## **Image Classification**

---
In transfer learning, we do not need to update the parameters of the entire model. Since our ViT has learned feature representations from millions of images, we can just choose to train the very last layers of our model to make it perform well on our new dataset.
we will be using [google/vit-base-patch16-224](https://huggingface.co/google/vit-base-patch16-224) model from the Hugging Face hub.



In [None]:
!pip install fsspec==2023.9.2

In [None]:
!pip install --quiet evaluate

In [None]:
import torch
import torch.nn as nn
from huggingface_hub import notebook_login
from datasets import load_dataset, DatasetDict
from transformers import AutoImageProcessor, ViTForImageClassification, TrainingArguments, Trainer
from torchvision.transforms import ToTensor
import evaluate


In [None]:

!git config --global credential.helper store

In [None]:
#Login to hugging face
notebook_login()

###loading our image classification dataset
---
Using [Oxford-IIIT Pets Dataset](https://huggingface.co/datasets/pcuenq/oxford-pets).We'll be using [Hugging Face Datasets](https://huggingface.co/datasets) library to load our dataset easily from the hub.

In [None]:
dataset = load_dataset("pcuenq/oxford-pets",cache_dir=None)

In [None]:
dataset

In [None]:
print(dataset['train'][0])

In [None]:
# dataset['train'][0]['image'] directly returns a PIL Image object
image= dataset['train'][0]['image']
image.show()

In [None]:
labels = dataset['train'].unique('label')
print(len(labels),labels)

In [None]:
import matplotlib.pyplot as plt
import numpy as np

In [None]:
torch.manual_seed(4209)
fig = plt.figure(figsize=(9,9))
rows=4
cols=4
for i in range (1,rows*cols+1):
  random_idx = torch.randint(0,len(dataset['train']),size=[1]).item()
  img = dataset['train'][random_idx]['image']
  label = dataset['train'][random_idx]['label']
  fig.add_subplot(rows,cols,i)
  plt.imshow(np.asarray(img).squeeze())
  plt.title(f"{label}")
  plt.axis(False)

## Preprocessing our dataset
---



Since we only have a `train` split in our original dataset, we'll use 80% of it for training and 10% for `validation` and remaining 10% as our `test` split. We can use the in-built `train_test_split` method to do so.

In [None]:
train_set = dataset['train'].train_test_split(test_size=0.2)# 80% train, 20% evaluation
val_set = train_set['test'].train_test_split(0.5)# 50% eval , 50% test

#combine our splits in a stateDIct form
our_dataset = DatasetDict({
    'train': train_set['train'],
    'validation': val_set['train'],
    'test': val_set['test']
})
our_dataset


Any model cannot understand the labels in their `string` format.
Creating two mappings, `label2id` and `id2label` to convert the labels to their IDs and vice versa. This is also be useful when we initialize our model to update its configuration.

In [None]:
label2id = {c:idx for idx,c in enumerate(labels)}
id2label = {idx:c for idx,c in enumerate(labels)}


### Image Processor

To apply the right transforms on our images, we will be using [AutoImageProcessor](https://huggingface.co/docs/transformers/main_classes/image_processor) which will apply the transforms according to the model we will use.

In [None]:
processor = AutoImageProcessor.from_pretrained("google/vit-base-patch16-224")
processor

To apply the transforms to a batch at the time of training, we can create a function which will preprocess the batch. The trainer will call this function when we add it to the dataset using `with_transform`.
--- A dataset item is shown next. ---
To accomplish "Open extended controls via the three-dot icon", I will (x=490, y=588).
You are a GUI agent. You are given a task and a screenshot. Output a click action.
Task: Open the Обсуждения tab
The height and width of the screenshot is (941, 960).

At the time of training, we need to apply the transforms on a batch of samples. To handle the batches, we'll create a `transforms` function which will take care of the following:

- Converting all images into RGB
- Converting the string labels to integers
- Applying image transforms:

The resultant dataset features will be:
```py
{
    'pixel_values': torch.Tensor,
    'labels': List
}
```

We'll pair the function with our dataset using the `with_transform()` method.

In [None]:
def transforms(batch):
  batch['image']= [img.convert('RGB') for img in batch['image']]
  inputs = processor(images=batch['image'],return_tensors='pt')
  inputs['labels'] = [label2id[label] for label in batch['label']]
  return inputs

In [None]:
processed_dataset = our_dataset.with_transform(transforms)

#### Data Collation
 For `pixel_values`, the input shape for the model should be `(batch, channels, height, width)` and for `labels`, the shape should be `(batch,)`

In [None]:
def collate_fn(batch):
  return{
  'pixel_values' : torch.stack([item['pixel_values'] for item in batch]),
  'labels' : torch.tensor([item['labels'] for item in batch])
  }

###Evaluation Metrics

In [None]:
accuracy_metrics = evaluate.load("accuracy")
def compute_metrics(eval_pred):
  logits,labels = eval_pred
  #logits: raw model outputs with shape (batch_size, num_classes)
  #labels: true labels with shape (batch_size,).
  predictions = logits.argmax(-1)
  return accuracy_metrics.compute(predictions=predictions,references=labels)

###Load transformer model for transfer learning
We will use [ViTForImageClassification](https://huggingface.co/docs/transformers/main/en/model_doc/vit#transformers.ViTForImageClassification) to load our pre-trained model.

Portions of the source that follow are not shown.